Deux études à déchiffrer

Un rapport sur l’enseignement de la musique ainsi qu’un autre sur la situation du jazz lui-même viennent réveiller un milieu longtemps silencieux.

Ingrid Merckx  • 23 février 2012 abonné·es

Deux rapports conjoints sur la musique, l’événement n’est pas anodin. « Ils ne sont pas de même nature, précise le pianiste Laurent Coq, pilier du second. Celui sur « les méthodes d’apprentissage et de transmission » de la musique a été commandé au violoniste Didier Lockwood voici deux ans par Frédéric Mitterrand. Celui « sur la situation de la filière du jazz » a été demandé au ministre par des musiciens et des professionnels.

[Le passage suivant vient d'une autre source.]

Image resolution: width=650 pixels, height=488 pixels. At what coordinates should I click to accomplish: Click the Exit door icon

Et nous n’avons eu que deux mois pour le réaliser ! »

Publier un tel document dans ces délais relève d’un exploit, surtout dans un secteur qui ne s’était pas mobilisé depuis « près de quinze ans » . Peu de majors parmi les intervenants mais des musiciens, des directeurs de festival, de programme, de club, d’institution, de collectif, de label… Seul absent notable : le public. « Par manque de temps, confesse Laurent Coq. Mais ce texte sera soumis prochainement à la communauté du jazz afin que tous ceux qui n’y sont pas représentés, comme les collectivités territoriales, puissent le compléter. L’idée est que tout le monde s’en empare et qu’il serve de support à la prochaine équipe ministérielle. »

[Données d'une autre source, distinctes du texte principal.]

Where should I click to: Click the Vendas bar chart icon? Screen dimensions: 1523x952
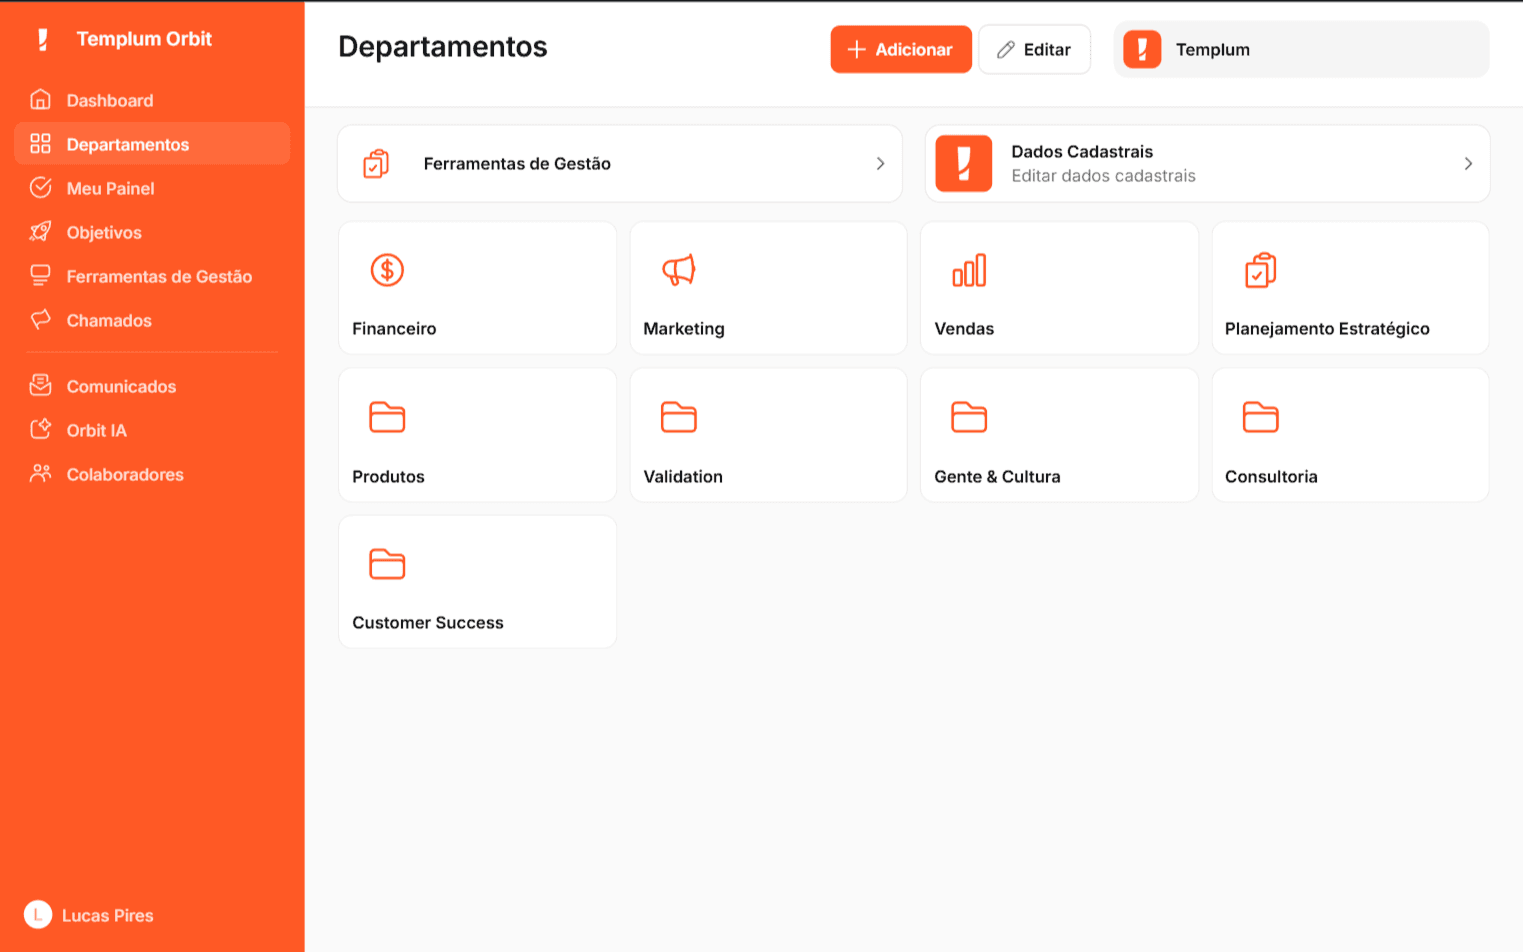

S’il apporte assez peu d’éléments nouveaux, ce rapport consigne une série de propositions par domaine : l’insertion professionnelle, la diffusion, l’export, la structuration professionnelle, le disque et les médias. Certaines sont intéressantes, comme « pratiquer un prix unique et un taux de TVA sur le disque égal à celui du livre » , généraliser les premières parties de concert afin de permettre aux jeunes musiciens de se faire connaître, adapter au jazz le Fair, programme d’aide aux groupes rock/pop qui fait ses preuves depuis vingt ans, ou maintenir les aides aux petits lieux de diffusion, type cafés-concerts.

Ce qui coince : ce terme omniprésent de « filière » , qui est pour le moins un mot malheureux. Heureusement, les auteurs ont intégré un passage audacieux (critique vis-à-vis des Drac) qui dénonce le fait de catégoriser la « création » . Ils rappellent, entre autres, que le jazz n’est pas qu’une musique « d’œuvre nouvelle » , qu’il « ne cesse de ­revisiter le passé pour aller de l’avant. C’est pourquoi il ne faut surtout pas faire de hiérarchie entre la musique originale et la musique de répertoire… »

De quoi prendre à contre-pied le rapport Lockwood sur l’enseignement de la musique, pour lequel, s’il convient désormais d’enseigner toutes les musiques au conservatoire, y compris pop, rap, rock, électro, R & B…, il faut néanmoins distinguer « la musique dite classique, de tradition écrite » , de « la musique dite populaire, de tradition orale » . Si ce rapport a le mérite d’intégrer l’Éducation nationale à sa réflexion et de prôner une plus grande collaboration avec le milieu associatif, il s’appuie sur une dissociation qui manque de sens pour nombre de musiciens et de mélomanes.